True. If we, if they start seeing it's getting weaker and there's a vulnerability of here,
then they might. But right now, I mean, they haven't so far. I don't know why, why they would
certainly do it now. Well, so there were attacks at the green zone, which were, you know,
defended off the American embassy in Baghdad.
And there was an attack on a base in Irrbal that was reported to have come from inside Iraq.
And we have seen, you know, they call Khadib Hasbala there, Iraqi al-Qaeda, has done strikes
against American troops in Syria and in Jordan, et cetera, although, you know, nothing like on
the full scale.
Right, right.
Yeah, it's all low-level stuff.
And it's kind of ankle-biter stuff.
It's something I'm watching to see, but it would have to get turned into a sustained and
widespread for it to have any operational impact so far.
I guess the why I'm worried about it is, you know, America has been doing Sistani's bidding
since especially January 2004 when he called out George W. Bush.
And it was him.
He said, we want one man, one vote, right?
Everybody and every Shiite in Iraq said, that's right.
And they all went outside and said, one man, one vote.
And he enslaved George W. Bush that day.
And America bought the whole work for him.
And then even when we built the caliphate, still he was able to call up enough Iraqi Shiites
to fight that off back, you know, a decade ago.
But so if America's at war, we already killed the Ayatollah, as you reported, it's out today
that they killed the ruling council of Mullahs who had gathered to pick the next Ayatollah and whatever,
then isn't that their religion that they really don't mind dying and martyrdom, especially
like among the Shiites can be an extremely powerful motivating factor and force.
And it seems like one that is, I'm not like predicting, oh, worst case scenario.
This is, I'm saying this is going to break out, but I'm just saying, isn't that the greatest
danger of all that Sistani?
It is a danger.
It would say like bin Laden did on the Sunni side, that it's your religious obligation now
to resist these people because we say so.
And they have literally millions of Shiites who would obey that in a way that bin Laden could have never rallied and never and Baghdaddy could never rally Sunnis to follow them that far, you know?
Yeah.
And the question is, can Sastani or anybody else, can they also mobilize that much power and will people follow that and really go into that?
We don't know.
If they do, if they get to that point, if they say, you know, you're actually causing harm to our religion across the board, then they may.
they do that.
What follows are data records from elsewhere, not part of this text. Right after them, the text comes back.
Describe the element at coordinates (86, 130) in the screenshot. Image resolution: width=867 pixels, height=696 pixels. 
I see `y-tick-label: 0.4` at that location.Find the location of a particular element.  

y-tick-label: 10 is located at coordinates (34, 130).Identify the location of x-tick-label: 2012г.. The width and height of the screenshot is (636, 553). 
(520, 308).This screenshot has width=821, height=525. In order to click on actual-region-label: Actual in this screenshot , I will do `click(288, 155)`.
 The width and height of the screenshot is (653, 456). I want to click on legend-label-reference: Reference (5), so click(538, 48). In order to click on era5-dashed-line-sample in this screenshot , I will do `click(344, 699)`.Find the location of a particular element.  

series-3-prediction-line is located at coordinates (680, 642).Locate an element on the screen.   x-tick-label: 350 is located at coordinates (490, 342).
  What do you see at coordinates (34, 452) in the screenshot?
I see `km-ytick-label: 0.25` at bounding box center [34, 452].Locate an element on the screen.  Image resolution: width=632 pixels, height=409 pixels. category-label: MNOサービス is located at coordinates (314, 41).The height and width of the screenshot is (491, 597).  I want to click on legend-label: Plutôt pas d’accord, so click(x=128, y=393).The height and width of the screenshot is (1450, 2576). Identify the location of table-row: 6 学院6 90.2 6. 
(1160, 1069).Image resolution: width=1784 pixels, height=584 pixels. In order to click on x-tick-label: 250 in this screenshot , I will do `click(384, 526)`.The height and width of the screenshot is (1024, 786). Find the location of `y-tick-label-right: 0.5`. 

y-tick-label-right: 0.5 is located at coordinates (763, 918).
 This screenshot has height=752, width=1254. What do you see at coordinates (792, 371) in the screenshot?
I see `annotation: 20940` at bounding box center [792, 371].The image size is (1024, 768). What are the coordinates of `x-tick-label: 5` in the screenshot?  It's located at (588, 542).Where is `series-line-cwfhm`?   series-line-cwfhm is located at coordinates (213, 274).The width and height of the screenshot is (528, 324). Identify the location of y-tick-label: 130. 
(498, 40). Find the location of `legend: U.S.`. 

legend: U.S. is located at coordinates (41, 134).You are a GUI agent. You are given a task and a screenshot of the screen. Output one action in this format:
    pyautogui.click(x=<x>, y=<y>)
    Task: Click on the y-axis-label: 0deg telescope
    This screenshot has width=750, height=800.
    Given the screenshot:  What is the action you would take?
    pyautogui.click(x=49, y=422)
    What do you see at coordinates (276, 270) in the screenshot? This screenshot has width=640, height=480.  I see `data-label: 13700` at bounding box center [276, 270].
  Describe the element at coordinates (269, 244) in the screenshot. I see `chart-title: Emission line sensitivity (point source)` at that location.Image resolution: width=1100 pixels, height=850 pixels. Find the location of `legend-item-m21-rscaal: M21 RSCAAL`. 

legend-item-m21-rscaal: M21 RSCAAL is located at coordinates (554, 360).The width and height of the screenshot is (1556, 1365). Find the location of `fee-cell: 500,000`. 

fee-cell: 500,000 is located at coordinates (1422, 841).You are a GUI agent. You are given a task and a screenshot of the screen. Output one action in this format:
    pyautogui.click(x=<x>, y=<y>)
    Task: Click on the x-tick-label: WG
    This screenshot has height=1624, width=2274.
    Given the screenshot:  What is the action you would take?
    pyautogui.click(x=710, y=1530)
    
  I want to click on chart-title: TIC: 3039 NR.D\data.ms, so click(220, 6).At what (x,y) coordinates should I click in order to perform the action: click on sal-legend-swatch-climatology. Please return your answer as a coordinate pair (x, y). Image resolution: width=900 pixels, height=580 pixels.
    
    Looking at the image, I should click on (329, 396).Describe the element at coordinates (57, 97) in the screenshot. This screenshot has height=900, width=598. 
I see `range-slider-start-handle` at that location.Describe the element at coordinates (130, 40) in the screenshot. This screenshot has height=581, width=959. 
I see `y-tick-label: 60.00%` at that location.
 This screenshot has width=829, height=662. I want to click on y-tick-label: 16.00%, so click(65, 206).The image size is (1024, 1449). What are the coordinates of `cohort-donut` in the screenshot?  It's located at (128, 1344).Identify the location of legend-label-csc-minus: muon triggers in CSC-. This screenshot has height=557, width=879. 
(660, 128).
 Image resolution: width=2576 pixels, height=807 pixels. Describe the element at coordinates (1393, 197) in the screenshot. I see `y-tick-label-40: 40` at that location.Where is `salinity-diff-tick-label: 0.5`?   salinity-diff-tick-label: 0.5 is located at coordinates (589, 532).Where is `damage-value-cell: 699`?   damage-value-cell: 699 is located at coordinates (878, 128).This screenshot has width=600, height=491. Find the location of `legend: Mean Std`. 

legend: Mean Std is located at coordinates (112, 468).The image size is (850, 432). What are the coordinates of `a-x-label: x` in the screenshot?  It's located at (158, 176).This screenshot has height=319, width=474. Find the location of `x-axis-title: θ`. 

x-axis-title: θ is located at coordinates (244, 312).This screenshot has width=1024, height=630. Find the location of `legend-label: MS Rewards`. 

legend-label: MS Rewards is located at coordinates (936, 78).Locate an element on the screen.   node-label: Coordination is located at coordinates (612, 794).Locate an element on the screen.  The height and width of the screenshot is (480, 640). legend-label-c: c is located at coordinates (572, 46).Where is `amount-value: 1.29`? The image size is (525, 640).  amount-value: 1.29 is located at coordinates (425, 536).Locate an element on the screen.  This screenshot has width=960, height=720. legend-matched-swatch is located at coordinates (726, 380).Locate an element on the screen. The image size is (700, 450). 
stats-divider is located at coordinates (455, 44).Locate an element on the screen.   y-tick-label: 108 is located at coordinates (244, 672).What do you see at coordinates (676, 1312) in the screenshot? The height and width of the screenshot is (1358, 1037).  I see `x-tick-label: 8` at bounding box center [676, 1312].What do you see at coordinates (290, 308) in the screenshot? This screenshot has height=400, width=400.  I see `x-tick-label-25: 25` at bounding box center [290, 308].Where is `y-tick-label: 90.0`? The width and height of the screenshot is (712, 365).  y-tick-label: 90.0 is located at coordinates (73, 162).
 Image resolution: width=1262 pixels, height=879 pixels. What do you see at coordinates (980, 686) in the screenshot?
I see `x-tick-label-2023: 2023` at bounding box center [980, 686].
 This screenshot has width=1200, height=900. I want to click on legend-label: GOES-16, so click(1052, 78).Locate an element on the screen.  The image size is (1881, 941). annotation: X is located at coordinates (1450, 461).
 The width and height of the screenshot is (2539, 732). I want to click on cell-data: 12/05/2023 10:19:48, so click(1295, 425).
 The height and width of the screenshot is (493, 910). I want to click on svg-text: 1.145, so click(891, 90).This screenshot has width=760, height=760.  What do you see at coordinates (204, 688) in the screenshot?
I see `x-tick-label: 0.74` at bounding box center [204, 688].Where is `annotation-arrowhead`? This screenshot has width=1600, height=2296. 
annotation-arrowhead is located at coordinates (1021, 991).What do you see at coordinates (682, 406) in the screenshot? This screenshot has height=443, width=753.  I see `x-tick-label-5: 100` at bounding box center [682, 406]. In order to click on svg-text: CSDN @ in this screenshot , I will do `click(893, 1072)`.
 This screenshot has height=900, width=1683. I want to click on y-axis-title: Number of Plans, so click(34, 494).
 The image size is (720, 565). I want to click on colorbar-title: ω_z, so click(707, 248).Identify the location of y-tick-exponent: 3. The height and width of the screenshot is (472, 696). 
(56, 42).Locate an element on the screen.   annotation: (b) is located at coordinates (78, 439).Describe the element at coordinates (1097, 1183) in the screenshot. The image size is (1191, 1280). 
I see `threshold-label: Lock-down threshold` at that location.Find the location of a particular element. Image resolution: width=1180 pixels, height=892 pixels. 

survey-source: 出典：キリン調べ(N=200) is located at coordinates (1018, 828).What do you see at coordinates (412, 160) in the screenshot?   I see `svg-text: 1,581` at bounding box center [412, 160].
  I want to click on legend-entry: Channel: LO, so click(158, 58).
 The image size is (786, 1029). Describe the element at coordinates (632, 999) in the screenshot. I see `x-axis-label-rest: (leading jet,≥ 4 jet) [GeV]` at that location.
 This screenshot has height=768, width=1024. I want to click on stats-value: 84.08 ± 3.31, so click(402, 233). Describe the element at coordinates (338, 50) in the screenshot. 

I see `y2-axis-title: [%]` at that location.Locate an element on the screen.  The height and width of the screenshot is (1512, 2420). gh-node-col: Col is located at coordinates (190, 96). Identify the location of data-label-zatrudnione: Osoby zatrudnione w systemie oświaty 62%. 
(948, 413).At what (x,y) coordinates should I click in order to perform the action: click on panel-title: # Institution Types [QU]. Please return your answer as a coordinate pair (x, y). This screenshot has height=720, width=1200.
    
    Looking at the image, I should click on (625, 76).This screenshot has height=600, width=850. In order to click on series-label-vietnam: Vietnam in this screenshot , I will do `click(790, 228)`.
And then who knows what can happen as a result of that. But like I just said,
at least so far, when there's been many opportunities to do it, they haven't done it so far.
So I don't know if they now value, you know, Sistani and they say, yeah, I kind of like my little
spot here in Iraq. I'm going to keep on keeping it in. I don't want to bring any fire on myself.
I don't know. Right. Yeah, the good news is he's like 89 or something, which means he's a slow and
patient, conservative old guy now. But, you know, they just killed the Ayatollah in Iran who always said that
God said you're not allowed to make nuclear weapons.
So we don't know what the next guy's opinion about what God's opinion is about nuclear weapons,
but it might not be as conservative as the last guy.
It might not be.
Yeah.
All right, listen, I can't tell you how much I appreciate you coming on my show and talking to us all about this stuff, man.
Thank you, Danny.
You great, man.
Thanks, man.
See you soon.
Absolutely.
All right, everybody.
That is Daniel L. Davis from the Daniel Davis Deep dive.